Experimental evidence indicates a renoprotective role of the vitamin D system in chronic renal disease. A recent randomized, controlled trial, add-on therapy with selective Vitamin D receptor activator paricalcitol showed an additive antiproteinuric effect in subjects with type 2 diabetes and chronic kidney disease on background Renin-angiotensin-system inhibitor therapy. This effect, however, was largely restricted to subjects with daily sodium intake exceeding 12 grams and was negligible in those with lower sodium intake. Thus, treatment with paricalcitol appears to be effective in particular in those patients who do not appreciably benefit of renin angiotensin system (RAS) inhibitors therapy because of high salt intake. Thus, whether the antiproteinuric effect of paricalcitol is modified by concomitant salt intake in patients with chronic kidney disease (CKD) on background RAS inhibitors therapy, is worth investigating.

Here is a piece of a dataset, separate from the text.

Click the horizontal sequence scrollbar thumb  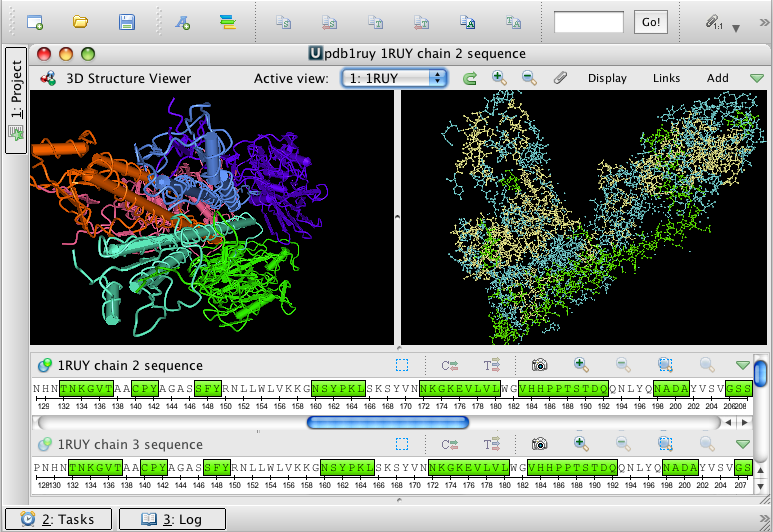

The broad aim of this study is to evaluate the interaction between paricalcitol therapy and sodium intake in type 2 diabetes patients with proteinuric kidney disease on stable background RAS inhibitor therapy.

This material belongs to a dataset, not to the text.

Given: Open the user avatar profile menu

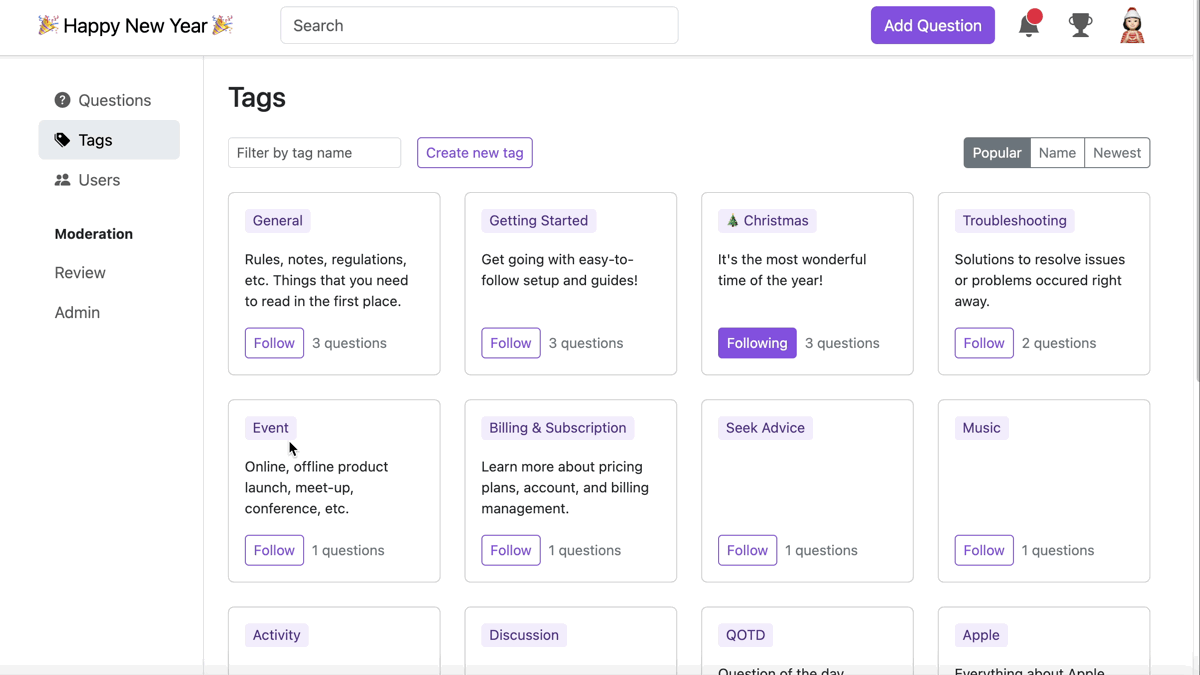Looking at the screenshot, I should point(1132,25).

Recruitment information / eligibility

Status Completed
Enrollment 112
Est. completion date July 2015
Est. primary completion date July 2015
Accepts healthy volunteers No
Gender All
Age group 18 Years to 80 Years
Eligibility Inclusion Criteria:

- Male and female patients;

- Age > 18 years;

- Type 2 diabetes patients on low or high sodium diet and stable RAS inhibitor therapy with the following conditions:

Urinary albumin excretion (UAE) rate >300mg/24 hours (200 mcg/min); Serum creatinine <2 mg/dL, PTH = 20 mEq/L and <110 mEq/L; Calcium and phosphorus levels < 9.5 mg/dl and < 5mg/dl, respectively; Controlled BP (systolic/diastolic <140/90 mmHg) while on stable RAS inhibitor therapy;

- Written informed consent.

Exclusion Criteria:

- Previous Vitamin D or Vitamin D analogs therapy (within 3 months prior to the study entry);

- Evidence of toxicity to Vitamin D;

- History of kidney stones;

- Poorly controlled Diabetes: Hb1Ac > 12%;

- Therapy with calcitonin, bisphosphonates, cinacalcet, glucocorticoids, immunosuppressive drugs or other drug that may affect calcium or bone metabolism;

- Cancer and any severe systemic disease or clinical condition that may jeopardize data interpretation or completion of the study;

- Any clinically relevant conditions that might affect study participation and/or study results;

- Any contraindication to be exposed to Paricalcitol;

- Pregnancy or lactating;

- Women of childbearing potential without following a scientifically accepted form of contraception;

- Legal incapacity.

Study Design


Intervention

Drug:
Paricalcitol
1-month Paricalcitol 2mcg/day
Other:
placebo
1-month Placebo Treatment

Locations

Country Name City State
Italy Azienda Ospedaliera Ospedali Riuniti di Bergamo Bergamo
Italy ASL of Ponte San Pietro - Diabetologic Unit Brembate Bergamo
Italy Clinical Research Center fo Rare Diseases Aldo and Cele Daccò Ranica Bergamo
Italy Azienda Ospedaliera di Treviglio e Caravaggio - Unit of Diabetology and Metabolic Diseases Romano di Lombardia BG
Italy Azienda Ospedaliera Bolognini - Unità di Medicina Seriate BG
Italy Azienda Ospedaliera di Treviglio e Caravaggio - Unit of Diabetology and Metabolic Diseases Treviglio BG

Sponsors (2)

Lead Sponsor Collaborator
Mario Negri Institute for Pharmacological Research Abbott

Country where clinical trial is conducted

Italy, 

Outcome

Type Measure Description Time frame Safety issue
Primary Changes in urinary albumin excretion from baseline at 4 month. At baseline and 1,2,3 and 4 month.
Secondary Ambulatory and 24-hour blood pressure profile. At 1 month.
Secondary Ambulatory and 24-hour blood pressure profile. At 2 month.
Secondary Ambulatory and 24-hour blood pressure profile. At 3 month.
Secondary Ambulatory and 24-hour blood pressure profile. At 4 month.